It’s not too grandiose a statement to say that attorneys are some of the world’s leading experts on due diligence. It’s for this reason that it is particularly important to be prepared for the worst-case scenario at all times, be in regarding a case or the state of your practice itself. It’s not a fun topic to dwell on, but as an attorney, it is crucial that you perform due diligence by ensuring that your clients will be okay in the event of your death or disability. There are several steps that can be taken to ensure that the process of closing your law firm or handing it off is both inexpensive and intuitive.
Just to be clear, the ABA Rules of Professional Conduct address the issue of your death or disability in Comment  to Rule 1:3, which states:
To prevent neglect of client matters in the event of a sole practitioner’s death or disability, the duty of diligence may require that each sole practitioner prepare a plan, in conformity with applicable rules, that designates another competent lawyer to review client files, notify each client of the lawyer’s death or disability, and determine whether there is a need for immediate protective action. Cf. Rule 28 of the American Bar Association Model Rules for Lawyer Disciplinary Enforcement (providing for court appointment of a lawyer to inventory files and take other protective action in absence of a plan providing for another lawyer to protect the interests of the clients of a deceased or disabled lawyer).
There are several steps that you should take right now to ensure that your clients aren’t left out in the cold.
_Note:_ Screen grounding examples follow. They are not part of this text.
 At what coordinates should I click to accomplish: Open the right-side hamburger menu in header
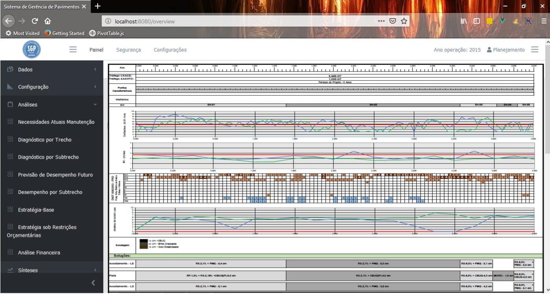534,50
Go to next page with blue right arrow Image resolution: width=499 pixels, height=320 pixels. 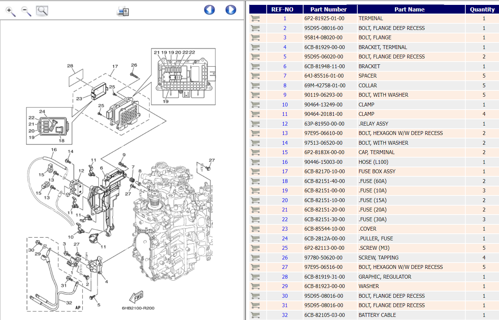pyautogui.click(x=231, y=10)
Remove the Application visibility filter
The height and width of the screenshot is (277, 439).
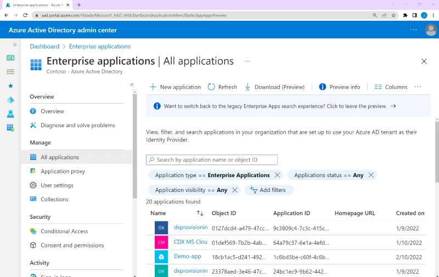pos(235,190)
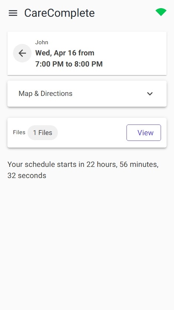
Task: Click the Files label
Action: (19, 132)
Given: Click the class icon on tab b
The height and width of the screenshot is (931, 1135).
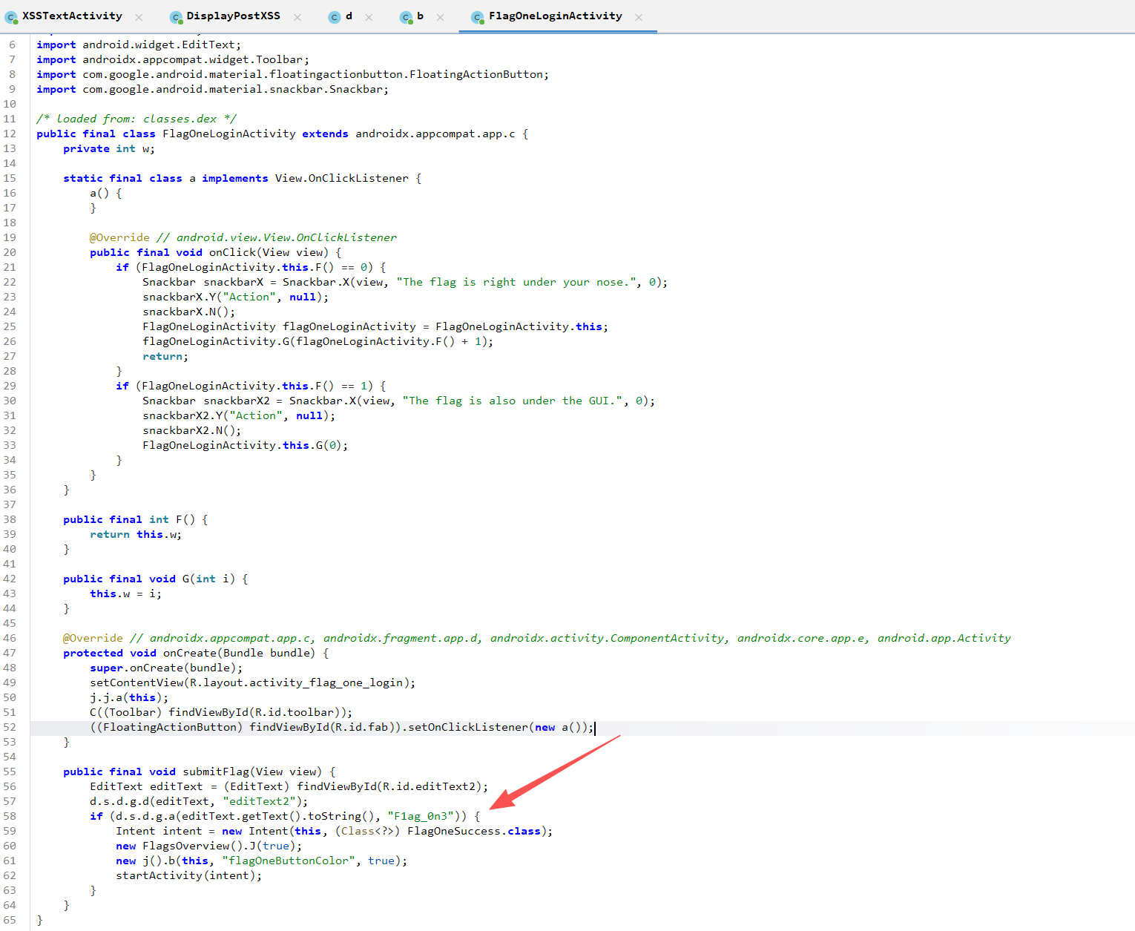Looking at the screenshot, I should [406, 17].
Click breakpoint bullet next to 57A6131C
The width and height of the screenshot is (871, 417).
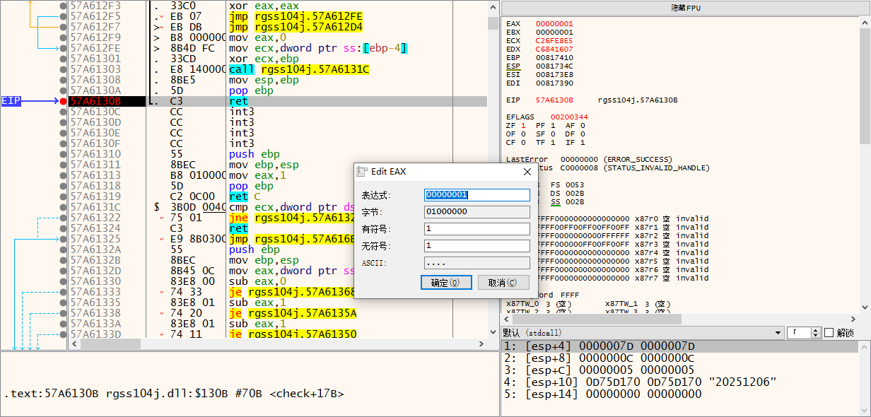64,207
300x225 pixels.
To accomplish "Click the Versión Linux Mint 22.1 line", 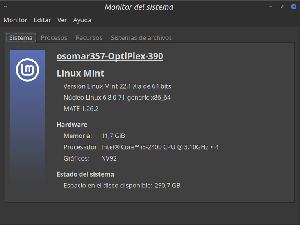I will click(117, 86).
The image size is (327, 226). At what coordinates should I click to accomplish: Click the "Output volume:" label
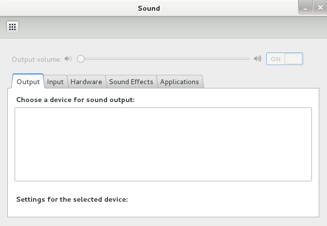click(36, 59)
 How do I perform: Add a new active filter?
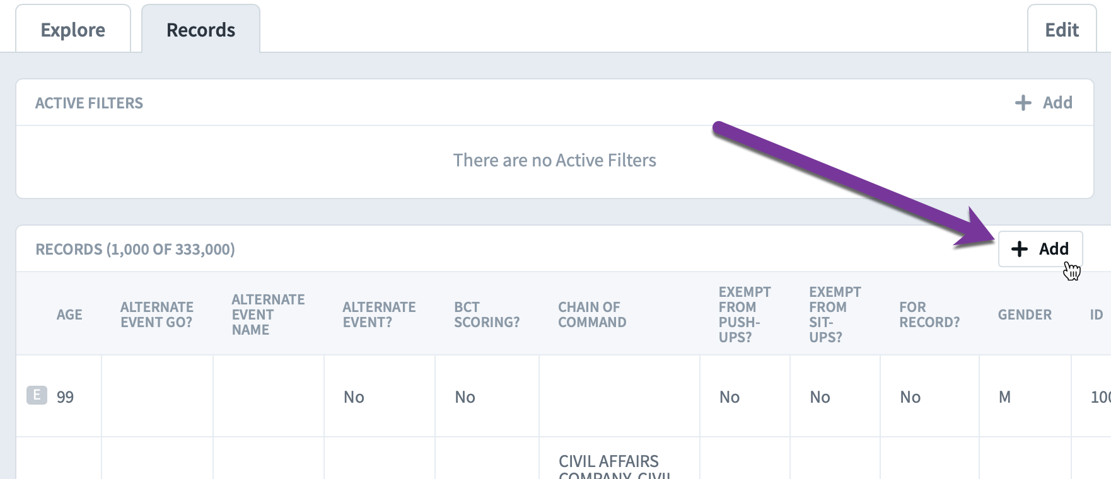[1044, 103]
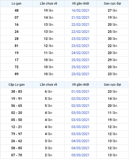Click the Cặp Lo gan column header
This screenshot has height=159, width=129.
pos(17,84)
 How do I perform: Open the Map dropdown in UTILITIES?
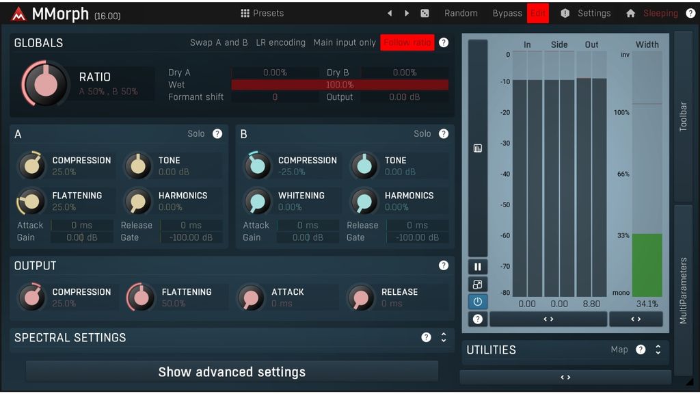click(x=619, y=350)
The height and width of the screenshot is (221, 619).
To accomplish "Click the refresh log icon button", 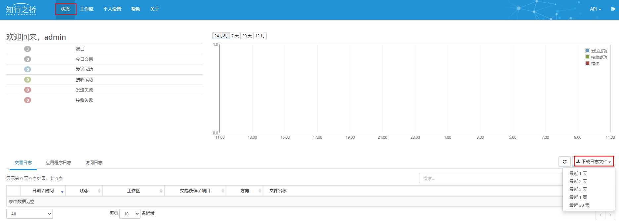I will point(564,162).
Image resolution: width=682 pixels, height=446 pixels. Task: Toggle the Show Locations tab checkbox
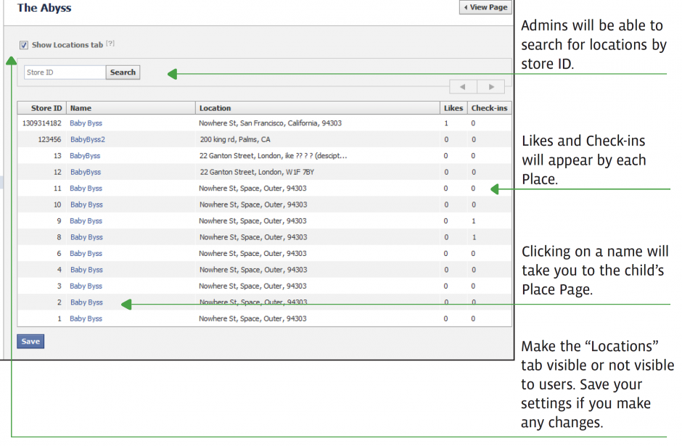click(x=23, y=45)
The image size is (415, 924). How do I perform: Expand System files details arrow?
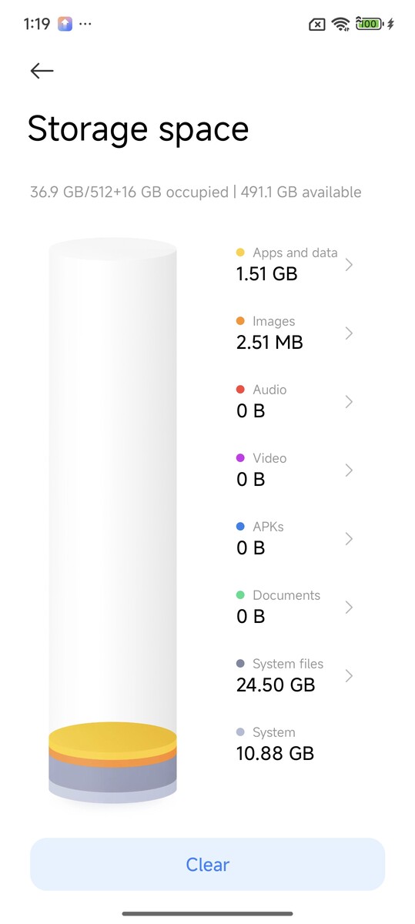click(x=349, y=676)
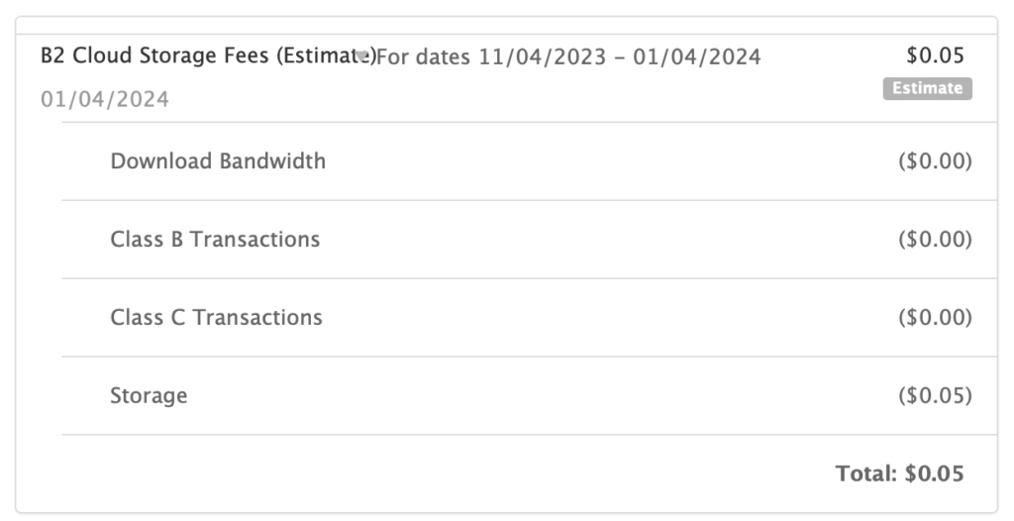Click the 'Total:' label at the bottom
Image resolution: width=1014 pixels, height=521 pixels.
[866, 473]
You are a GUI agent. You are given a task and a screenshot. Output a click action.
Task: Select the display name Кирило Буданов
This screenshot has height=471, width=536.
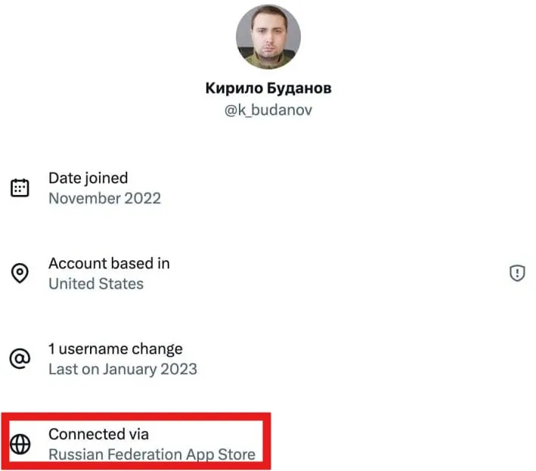click(x=268, y=88)
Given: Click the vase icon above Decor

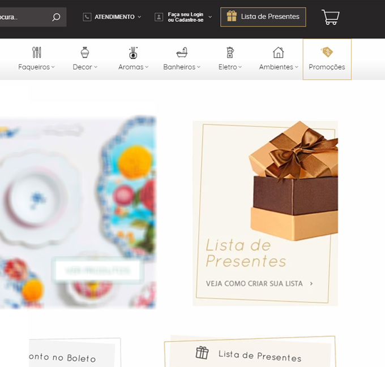Looking at the screenshot, I should pyautogui.click(x=85, y=52).
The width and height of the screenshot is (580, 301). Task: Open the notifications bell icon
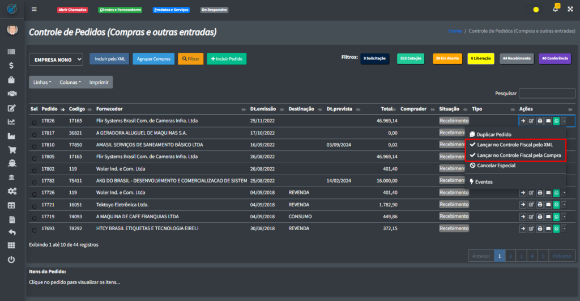click(x=555, y=10)
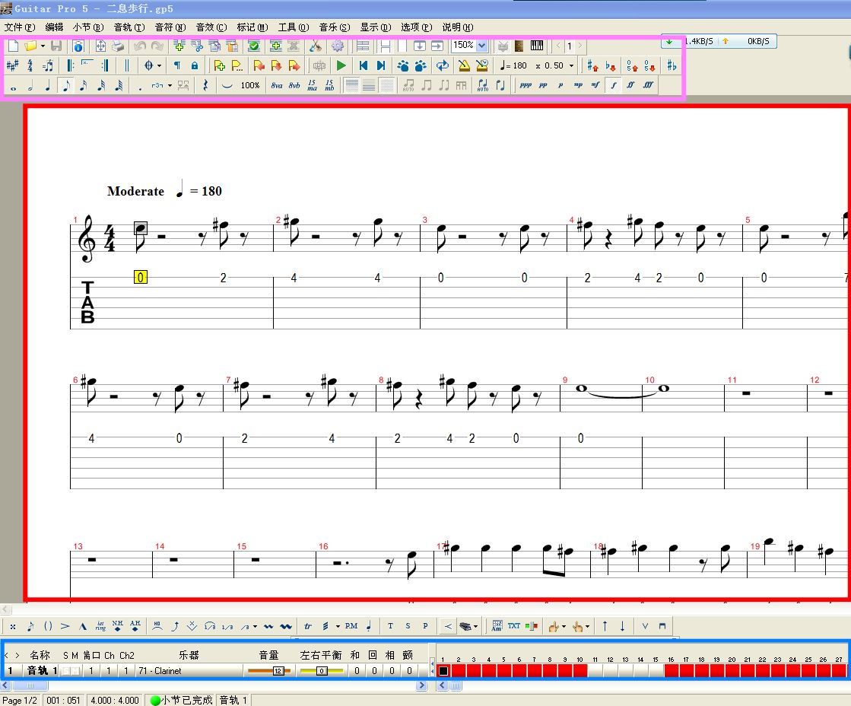Open the piano keyboard view icon
This screenshot has height=706, width=851.
(x=537, y=46)
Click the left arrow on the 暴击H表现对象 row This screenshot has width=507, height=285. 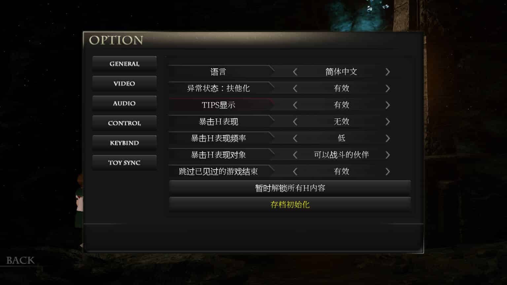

It’s also a good idea to make sure you leave your practice in good standing by making sure the bills are paid and the staff receives their salary.
8 Steps in Addressing The Issue of Your Death
Lawyer’s Mutual produced an excellent guide on the topic entitled “Plan Ahead for Closing a Law Practice.” It outlines eight steps that you should take to ensure that your clients and your business are protected.
Step one is to find competent agents who will take care of your business if you die or become disabled. You will need to make arrangements with an assisting attorney. This attorney will either handle closing your office or run it on a temporary capacity.
Next, you will need to find a person to serve as an authorized signer. This appointed individual is to temporarily take control of your law firm so that he or she can transfer the appropriate files; request extensions, as needed, in litigation matters; and provide notice of closure.
Whether you decide on appointing one or several individuals to manage your law firm, it should be known that you’ll also need to appoint someone to oversee your trust funds. This is to include the termination of your lease, utilities, and services; retaining the appropriate accounting records; and closing bank accounts.
This two-party system will provide checks and balances to the operation of your law firm.
Authorization forms, Plans, and Instructions
The second step is to prepare necessary authorizations and instructions. One of the most important documents that the assisting attorney must have in hand is a signed consent form from you that authorizes three things: the authority to contact your clients and obtain instructions on the disposition of their files, the ability to get time extensions on matters of litigation, and authorization to notify interested parties of the closure of your practice.
Step three is to let the relevant people know about your plans. This includes your agents, your personal representative, and your staff. If tragedy suddenly strikes, it’s important to minimize confusion at this time.
How will your incapacity be determined? Will it be a note from your doctor? Prearranged signals? Reasonable suspicion? Step four is to once again plan ahead and work out detailed criteria as to what constitutes your incapacity and notification of it to the relevant parties.
While running your practice, whom does your assisting attorney represent? Does she represent you or your clients? It’s important to consider this fifth step because it makes a difference as to whom she owes her fiduciary duty. If it’s to your clients, does she then have a duty to reveal your missteps? On the other hand, if it is to you, then your confidences should be kept. The assisting attorney must check for conflicts before proceeding. This brings us to step six: creating a projected compensation plan.
How will staff and your agents be compensated? If you do not feel that your practice’s income will suffice, consider taking out insurance.
Inform Your Clients
The seventh step is to inform your clients of your plans should you die or become disabled. This can simply be done via the engagement letter or retainer agreement. The client’s signature on the agreement provides authorization for your agents to act on their behalf.
Step eight is basically maintaining housekeeping duties, such as making sure you have a detailed “office procedures” manual, that your calendar and records are up-to-date, and that you have carefully documented files.
Hopefully, you won’t need your exit plan anytime soon, but it is critical for your clients, colleagues, and family that you are as prepared as possible if a tragedy should befall you. If you must leave, leave with grace.